Setiap kali mendengarkan lagu Jogjakarta, Kla Project, tak jarang memori kita seperti ngelangut diajak menyusuri ruas Malioboro. Setidaknya itu bagi para pendengar yang pernah menjejakkan kaki ke Daerah Istimewa tersebut. Pengalaman batin nyaris serupa pada umumnya turut dirasakan oleh anak-anak pertanian (terkhusus alumni Fakultas Pertanian Unila) bila menghirup aroma tanah selepas diguyur hujan. Rasanya semacam ada nuansa yang juga bikin ngelangut yang cenderung melankolis. Entah mengapa bisa begitu.
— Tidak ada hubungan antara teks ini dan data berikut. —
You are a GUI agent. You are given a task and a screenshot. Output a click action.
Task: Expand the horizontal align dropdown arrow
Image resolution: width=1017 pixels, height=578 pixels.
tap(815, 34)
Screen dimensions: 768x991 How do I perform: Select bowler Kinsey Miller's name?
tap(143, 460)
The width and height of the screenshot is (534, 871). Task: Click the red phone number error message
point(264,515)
(Progres.co.id): KALAU pun pertanyaan itu mau dijawab, sudah barang tentu tidak bisa dijawab dengan sebuah kepastian. Sangat mungkin ada sederet alternatif penjelasan. Namun apa pun deskripsinya, ada satu keniscayaan yang tak mungkin dipungkiri. Anak pertanian pernah erat bersahabat dengan tanah semasa menjalani perkuliahan.

Menggeluti lahan percontohan, menyusuri jalan-jalan desa saat melakoni tugas turun lapang, menapaki pematang sawah atau menekuri ternak di kandang warga kampung, adalah rangkaian cerita yang pernah dicicipi anak-anak pertanian.
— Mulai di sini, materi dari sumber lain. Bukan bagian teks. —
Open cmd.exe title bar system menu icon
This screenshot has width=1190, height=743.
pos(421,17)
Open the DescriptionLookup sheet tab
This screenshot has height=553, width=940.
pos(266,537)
Namun, menanam tidak selalu harus menjadi petani dan melontarkan segenggam biji jagung pada kawanan unggas tak mesti menjadi peternak, demikian pula dengan mereka yang pernah mengenyam pendidikan pertanian. Tidak secara otomatis meniti pekerjaan di bidang pertanian.

Kendati jalan hidup punya cerita masing-masing, namun (setidaknya yang saya rasakan) setiap kali menghirup aroma tanah selepas diguyur hujan, selalu saja membimbing alam pikir untuk mengenang momentum tak terlupakan semasa menjadi “anak pertanian”.

Perasaan nyaris serupa juga mendadak muncul ketika mendapati kabar anak-anak pertanian akan berhimpun dalam sebuah wadah. IKAPERTA Unila namanya. Akronim dari Ikatan Alumni Pertanian. Wadah ini dibentuk tentu bukan semata untuk melampiaskan nostalgia. Bukan pula sekadar penambah embel-embel status bagi para pengurusnya.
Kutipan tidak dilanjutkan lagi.